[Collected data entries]
━━━━━━━━

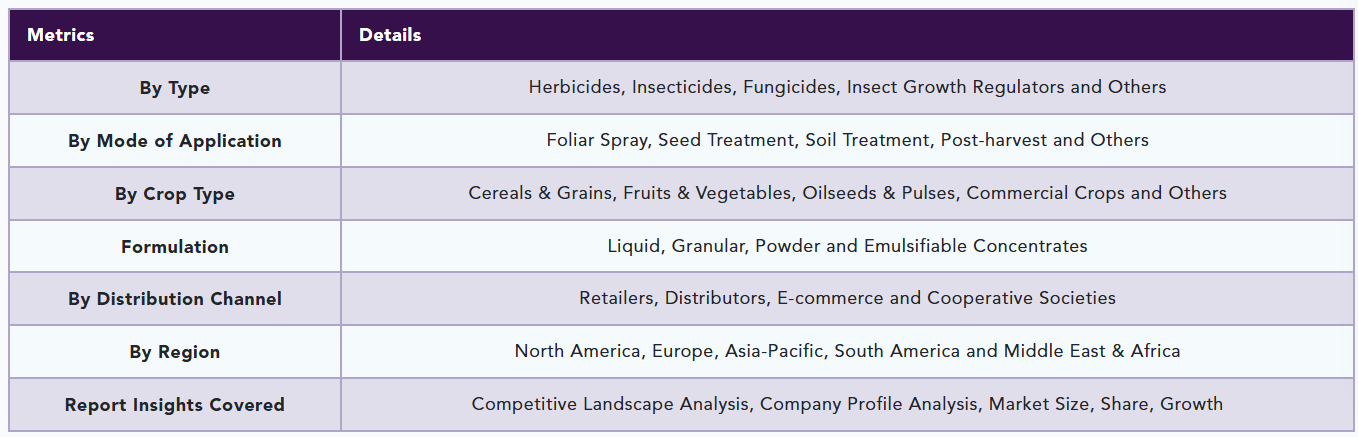The height and width of the screenshot is (437, 1358).
Task: Click the Foliar Spray, Seed Treatment details
Action: pos(847,140)
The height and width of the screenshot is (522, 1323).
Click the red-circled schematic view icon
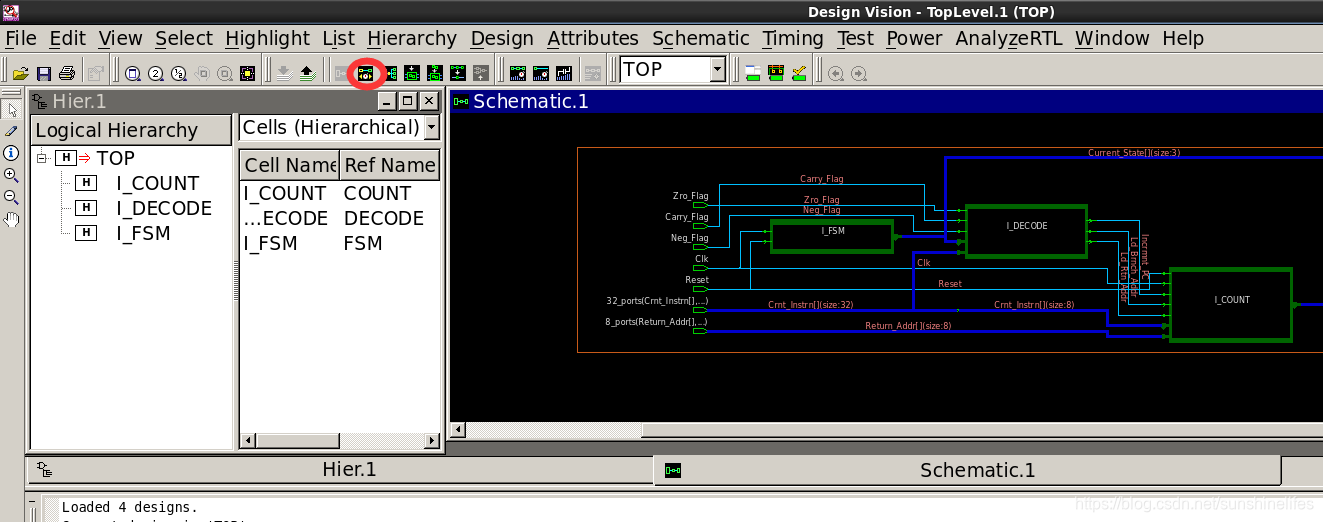(x=366, y=73)
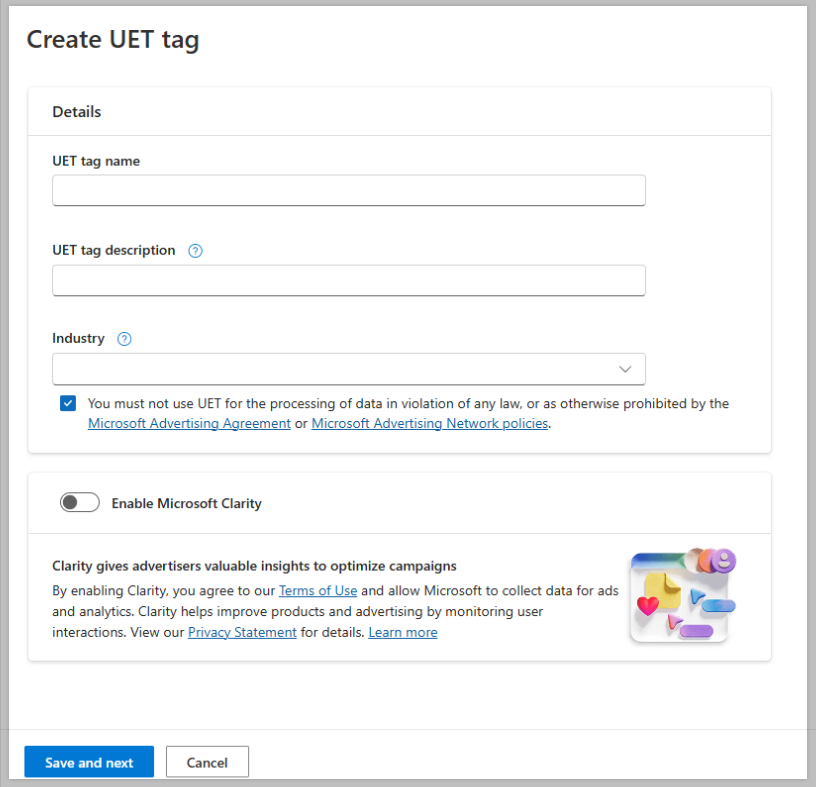Click the "Create UET tag" page heading

[x=113, y=40]
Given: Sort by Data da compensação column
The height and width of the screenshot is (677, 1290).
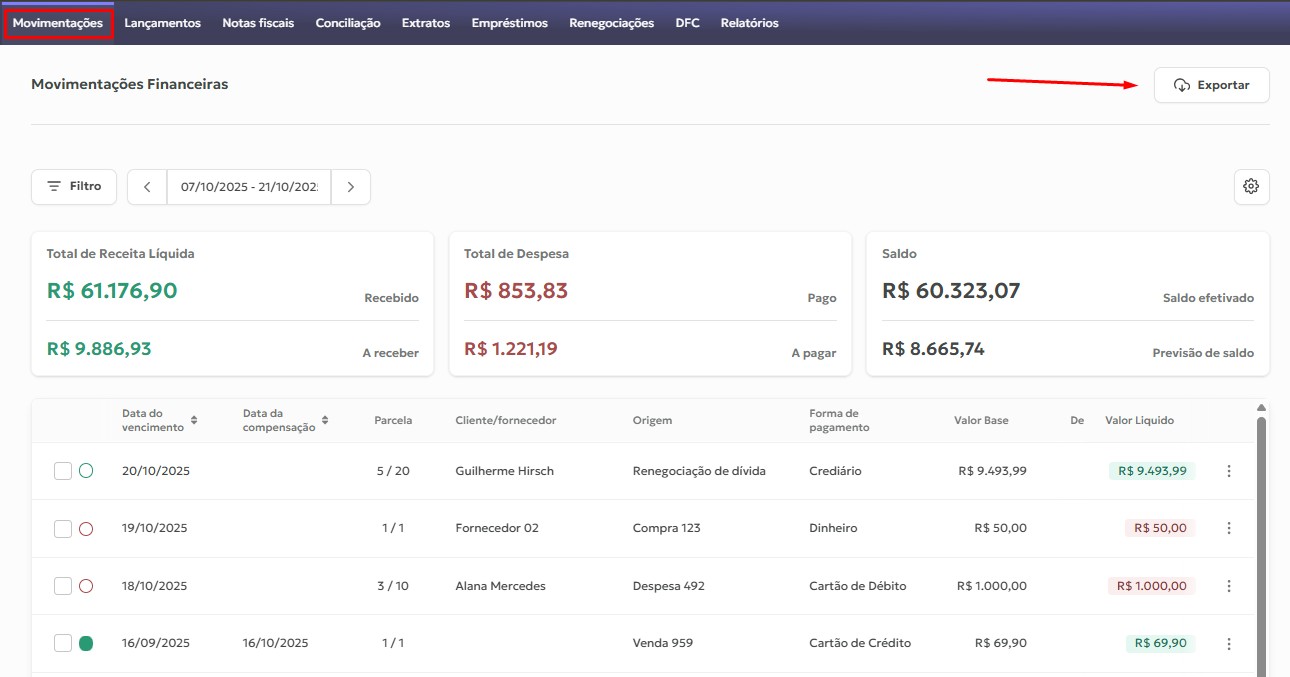Looking at the screenshot, I should (325, 420).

━━━━━━━━

== WHAT IS NEEDED ==
Take the line that contains "The height and width of the screenshot is (677, 1290)." as the first and the last line of the records as the end, and please quote those lines exactly, pictures omitted.

== TASK RESPONSE ==
The height and width of the screenshot is (677, 1290).
Looking at the screenshot, I should (325, 420).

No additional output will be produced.